Background

In Part 1, we learned about pretraining for the lasso, as it applies to “input grouped” data – data where each observation belongs to one of \(k\) distinct groups (e.g. cancer classes). With simulated data, we saw how to fit pretrained models in this context using the R package ptLasso.

Now, we will show how to do pretraining for three different settings:

  1. data with a multinomial response
  2. multi-response data, and
  3. time series data.

For all of these examples, we’ll use the ptLasso package - so let’s load it now.

require(ptLasso)

In all cases, our modeling pipeline will look like this:

# Data: features X, response y,
# and "useCase" (targetGroups, multiresponse or timeSeries)

# Fit a model:
fit = ptLasso(X, y, use.case = "useCase")
# ...optionally using cross-validation for parameter selection:
fit = cv.ptLasso(X, y, use.case = "useCase")

# Visualize the model:
plot(fit)

# And make predictions:
predict(fit, Xtest)

# And make predictions:
coef(fit, Xtest)

Multinomial response data

  1. Fit an overall model:

      Fit a multinomial model using a group lasso penalty on the coefficients \(\beta\).

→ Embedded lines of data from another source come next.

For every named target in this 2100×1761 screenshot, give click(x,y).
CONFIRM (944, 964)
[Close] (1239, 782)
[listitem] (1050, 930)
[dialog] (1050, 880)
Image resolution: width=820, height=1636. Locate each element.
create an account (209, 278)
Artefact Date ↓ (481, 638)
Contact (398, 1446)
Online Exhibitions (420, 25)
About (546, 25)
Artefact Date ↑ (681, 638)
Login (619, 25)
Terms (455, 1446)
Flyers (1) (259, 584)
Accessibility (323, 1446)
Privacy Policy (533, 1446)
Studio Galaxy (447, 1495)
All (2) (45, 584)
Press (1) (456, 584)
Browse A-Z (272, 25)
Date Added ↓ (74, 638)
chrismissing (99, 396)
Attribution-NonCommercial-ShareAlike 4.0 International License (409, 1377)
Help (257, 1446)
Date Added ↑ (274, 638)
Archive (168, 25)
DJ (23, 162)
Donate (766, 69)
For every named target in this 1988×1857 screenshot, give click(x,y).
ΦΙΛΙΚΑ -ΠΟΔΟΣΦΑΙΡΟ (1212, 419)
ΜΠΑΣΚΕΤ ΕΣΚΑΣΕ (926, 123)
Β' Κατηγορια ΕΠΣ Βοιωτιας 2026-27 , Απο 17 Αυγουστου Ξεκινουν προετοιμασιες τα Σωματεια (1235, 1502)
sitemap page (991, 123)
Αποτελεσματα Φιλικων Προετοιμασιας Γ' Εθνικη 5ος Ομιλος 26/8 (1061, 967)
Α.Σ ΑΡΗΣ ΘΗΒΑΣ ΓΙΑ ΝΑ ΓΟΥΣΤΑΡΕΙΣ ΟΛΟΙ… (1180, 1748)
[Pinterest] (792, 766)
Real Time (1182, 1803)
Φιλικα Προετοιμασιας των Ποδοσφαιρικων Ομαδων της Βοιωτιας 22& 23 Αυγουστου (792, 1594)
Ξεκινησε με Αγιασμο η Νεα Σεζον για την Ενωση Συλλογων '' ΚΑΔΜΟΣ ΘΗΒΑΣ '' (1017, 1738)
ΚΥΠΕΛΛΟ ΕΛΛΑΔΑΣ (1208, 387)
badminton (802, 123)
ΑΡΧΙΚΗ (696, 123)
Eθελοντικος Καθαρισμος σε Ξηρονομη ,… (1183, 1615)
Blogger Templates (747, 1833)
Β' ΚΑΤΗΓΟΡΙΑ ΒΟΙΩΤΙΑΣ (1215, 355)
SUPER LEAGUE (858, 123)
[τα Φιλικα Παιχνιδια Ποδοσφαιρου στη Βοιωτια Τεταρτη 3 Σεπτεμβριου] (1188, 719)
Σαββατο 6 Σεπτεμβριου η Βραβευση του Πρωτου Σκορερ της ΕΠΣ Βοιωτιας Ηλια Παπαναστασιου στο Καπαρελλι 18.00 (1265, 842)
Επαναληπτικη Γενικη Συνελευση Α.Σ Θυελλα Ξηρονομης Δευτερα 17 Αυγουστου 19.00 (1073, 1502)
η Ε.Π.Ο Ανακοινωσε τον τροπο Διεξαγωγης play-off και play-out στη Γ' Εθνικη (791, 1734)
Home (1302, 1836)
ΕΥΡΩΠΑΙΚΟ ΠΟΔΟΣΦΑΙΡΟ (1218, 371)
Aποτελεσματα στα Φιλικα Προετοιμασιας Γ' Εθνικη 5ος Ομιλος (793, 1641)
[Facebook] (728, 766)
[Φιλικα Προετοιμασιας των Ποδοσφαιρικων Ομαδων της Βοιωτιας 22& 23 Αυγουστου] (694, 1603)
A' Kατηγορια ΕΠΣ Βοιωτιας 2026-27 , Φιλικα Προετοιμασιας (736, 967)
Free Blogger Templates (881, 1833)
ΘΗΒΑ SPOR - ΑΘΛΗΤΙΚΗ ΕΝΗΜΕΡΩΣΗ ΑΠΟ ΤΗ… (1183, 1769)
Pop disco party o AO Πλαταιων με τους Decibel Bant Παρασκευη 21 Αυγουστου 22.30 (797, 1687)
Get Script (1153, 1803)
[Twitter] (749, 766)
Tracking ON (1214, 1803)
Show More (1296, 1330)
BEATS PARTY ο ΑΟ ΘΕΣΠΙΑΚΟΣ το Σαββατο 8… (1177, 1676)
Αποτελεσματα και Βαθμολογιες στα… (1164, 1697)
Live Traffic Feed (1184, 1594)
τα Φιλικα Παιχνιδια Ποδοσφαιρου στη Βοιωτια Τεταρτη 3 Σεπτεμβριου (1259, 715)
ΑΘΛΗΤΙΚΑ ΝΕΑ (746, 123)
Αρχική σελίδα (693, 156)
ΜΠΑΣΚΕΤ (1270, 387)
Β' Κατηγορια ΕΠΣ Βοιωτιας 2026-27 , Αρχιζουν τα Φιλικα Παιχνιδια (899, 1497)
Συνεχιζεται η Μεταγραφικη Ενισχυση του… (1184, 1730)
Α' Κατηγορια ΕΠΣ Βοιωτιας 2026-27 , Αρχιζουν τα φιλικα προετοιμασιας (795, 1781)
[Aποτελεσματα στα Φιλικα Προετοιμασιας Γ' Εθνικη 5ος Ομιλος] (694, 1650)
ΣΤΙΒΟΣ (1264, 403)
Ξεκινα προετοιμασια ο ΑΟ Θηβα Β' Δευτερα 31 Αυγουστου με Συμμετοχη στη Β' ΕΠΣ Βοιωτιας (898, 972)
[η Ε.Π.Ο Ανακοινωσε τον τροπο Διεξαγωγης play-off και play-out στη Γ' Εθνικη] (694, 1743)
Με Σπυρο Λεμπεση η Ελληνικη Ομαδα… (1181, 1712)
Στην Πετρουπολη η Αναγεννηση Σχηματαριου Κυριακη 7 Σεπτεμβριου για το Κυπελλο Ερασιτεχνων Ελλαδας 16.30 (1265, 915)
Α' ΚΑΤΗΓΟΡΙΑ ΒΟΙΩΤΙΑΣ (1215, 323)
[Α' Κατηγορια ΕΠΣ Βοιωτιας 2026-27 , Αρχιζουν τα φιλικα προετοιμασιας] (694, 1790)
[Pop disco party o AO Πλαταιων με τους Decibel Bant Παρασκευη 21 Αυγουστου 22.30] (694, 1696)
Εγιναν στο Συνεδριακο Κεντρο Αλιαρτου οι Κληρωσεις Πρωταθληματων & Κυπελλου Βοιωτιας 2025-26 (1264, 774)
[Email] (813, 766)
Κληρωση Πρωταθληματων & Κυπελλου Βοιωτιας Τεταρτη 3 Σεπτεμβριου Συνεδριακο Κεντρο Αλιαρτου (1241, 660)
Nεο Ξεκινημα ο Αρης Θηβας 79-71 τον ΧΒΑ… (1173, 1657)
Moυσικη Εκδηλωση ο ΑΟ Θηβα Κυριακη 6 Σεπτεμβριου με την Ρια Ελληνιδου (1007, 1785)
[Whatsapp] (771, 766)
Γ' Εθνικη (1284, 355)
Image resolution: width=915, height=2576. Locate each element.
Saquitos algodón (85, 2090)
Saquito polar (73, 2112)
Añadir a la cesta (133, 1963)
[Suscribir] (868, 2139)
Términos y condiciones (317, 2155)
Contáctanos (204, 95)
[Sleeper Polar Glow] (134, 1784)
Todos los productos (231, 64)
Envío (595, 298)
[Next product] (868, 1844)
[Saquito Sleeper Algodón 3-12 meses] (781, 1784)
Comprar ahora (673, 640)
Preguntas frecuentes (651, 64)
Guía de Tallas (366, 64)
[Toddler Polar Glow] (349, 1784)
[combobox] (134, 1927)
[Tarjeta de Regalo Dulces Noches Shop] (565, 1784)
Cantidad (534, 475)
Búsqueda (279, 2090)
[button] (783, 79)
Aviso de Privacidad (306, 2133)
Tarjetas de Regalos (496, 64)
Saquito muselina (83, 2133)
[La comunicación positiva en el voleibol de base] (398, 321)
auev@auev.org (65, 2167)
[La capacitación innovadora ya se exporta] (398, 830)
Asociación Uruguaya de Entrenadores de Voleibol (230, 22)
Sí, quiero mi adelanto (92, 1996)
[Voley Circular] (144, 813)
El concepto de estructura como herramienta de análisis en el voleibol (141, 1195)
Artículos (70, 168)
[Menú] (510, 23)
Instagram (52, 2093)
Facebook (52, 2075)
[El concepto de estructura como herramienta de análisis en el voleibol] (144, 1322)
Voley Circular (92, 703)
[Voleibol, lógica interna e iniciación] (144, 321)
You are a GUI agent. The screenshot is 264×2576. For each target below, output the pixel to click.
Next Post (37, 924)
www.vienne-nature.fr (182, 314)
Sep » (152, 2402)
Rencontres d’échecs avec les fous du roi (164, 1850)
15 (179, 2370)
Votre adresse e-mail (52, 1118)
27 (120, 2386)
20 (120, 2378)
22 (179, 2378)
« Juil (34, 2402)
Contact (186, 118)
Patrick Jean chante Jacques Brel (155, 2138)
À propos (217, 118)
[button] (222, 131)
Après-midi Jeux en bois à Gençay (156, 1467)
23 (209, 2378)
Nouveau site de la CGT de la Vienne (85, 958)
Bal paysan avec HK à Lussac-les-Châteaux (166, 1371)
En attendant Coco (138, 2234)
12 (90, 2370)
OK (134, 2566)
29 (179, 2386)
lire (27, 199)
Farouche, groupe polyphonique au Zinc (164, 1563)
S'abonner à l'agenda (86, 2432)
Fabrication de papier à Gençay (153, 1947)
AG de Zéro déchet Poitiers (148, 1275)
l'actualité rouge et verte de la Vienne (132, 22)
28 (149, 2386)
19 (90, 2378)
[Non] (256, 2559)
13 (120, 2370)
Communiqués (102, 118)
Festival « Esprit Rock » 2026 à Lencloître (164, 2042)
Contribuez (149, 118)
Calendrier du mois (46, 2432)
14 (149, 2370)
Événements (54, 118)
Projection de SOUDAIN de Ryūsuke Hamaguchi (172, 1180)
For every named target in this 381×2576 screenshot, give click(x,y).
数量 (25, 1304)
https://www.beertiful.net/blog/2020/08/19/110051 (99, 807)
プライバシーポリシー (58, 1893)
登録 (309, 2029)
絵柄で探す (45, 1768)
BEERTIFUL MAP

      The group lasso penalty forces all responses to have the same support, but allows different coefficient values.

  1. Fit group-specific models:

      Train individual one-vs-rest models using the penalty factor and offset defined by the overall model (as in the input grouped setting).

      This step allows us to discover features that are specific to each class.

Example with simulated data

First, simulate data:

set.seed(1234)

n = 900  # number of observations
p = 100   # number of features
k = 3    # number of classes
class.sizes = rep(n/k, k) # size of each class
ncommon = 15  # number of shared features
nindiv = 10    # number of individual features
base.seq = seq(-.5, .5, length.out = ncommon + 1)
shift.common = matrix(
  c(sample(base.seq, ncommon), sample(base.seq, ncommon), sample(base.seq, ncommon)),
  nrow = 3
)
base.seq = seq(-.1, .1, length.out = nindiv + 1)
shift.indiv = matrix(
  c(sample(base.seq, nindiv), sample(base.seq, nindiv), sample(base.seq, nindiv)),
  nrow = 3
)
x     = matrix(rnorm(n * p), n, p)
xtest = matrix(rnorm(n * p), n, p)
y = ytest = c(sapply(1:length(class.sizes), function(i) rep(i, class.sizes[i])))

# Simulate our data.
# Shift x according to our coefficients, which differ by class.
start = ncommon + 1
for (i in 1:k) {
  end = start + nindiv - 1
  
  for(j in 1:ncommon){
    x[y == i, j] = x[y == i, j] + shift.common[i, j]
    xtest[ytest == i, j] = xtest[ytest == i, j] + shift.common[i, j]
  }
  jj = 1
  for(j in start:end){
    x[y == i, j] = x[y == i, j] + shift.indiv[i, jj]
    xtest[ytest == i, j] = xtest[ytest == i, j] + shift.indiv[i, jj]
    jj = jj + 1
  }
  
  start = end + 1
}

Model fitting and visualization

Now we are ready to model.

By default, ptLasso uses type.measure = "deviance", but for ease of interpretability, we use type.measure = "class" (the misclassification rate).

ptLasso uses cv.glmnet to fit \(7\) models:

  • the overall model (one multinomial model trained using all \(3\) groups),
  • the 3 pretrained models (a one-vs-rest model for each group) and
  • the 3 individual models (a one-vs-rest model for each group).
fit = ptLasso(x = x, y = y, 
              use.case = "targetGroups", 
              type.measure = "class",
              alpha = 0.5)

predict(fit, xtest, ytest = ytest)
## 
## Call:  
## predict.ptLasso(object = fit, xtest = xtest, ytest = ytest) 
## 
## 
## 
## alpha =  0.5 
## 
## Performance (Misclassification error):
## 
##            overall   mean group_1 group_2 group_3
## Overall     0.3322                               
## Pretrain    0.3367 0.2267  0.1956  0.2633  0.2211
## Individual  0.3356 0.2337  0.2011  0.2633  0.2367
## 
## Support size:
##                                          
## Overall    28                            
## Pretrain   70 (16 common + 54 individual)
## Individual 50

Now, our performance metrics include:

  • the “overall” misclassification rate, computed by treating this as a multinomial problem, and
  • the “mean” and group-specific misclassification rates, computed by treating this as a set of one-vs-rest problems.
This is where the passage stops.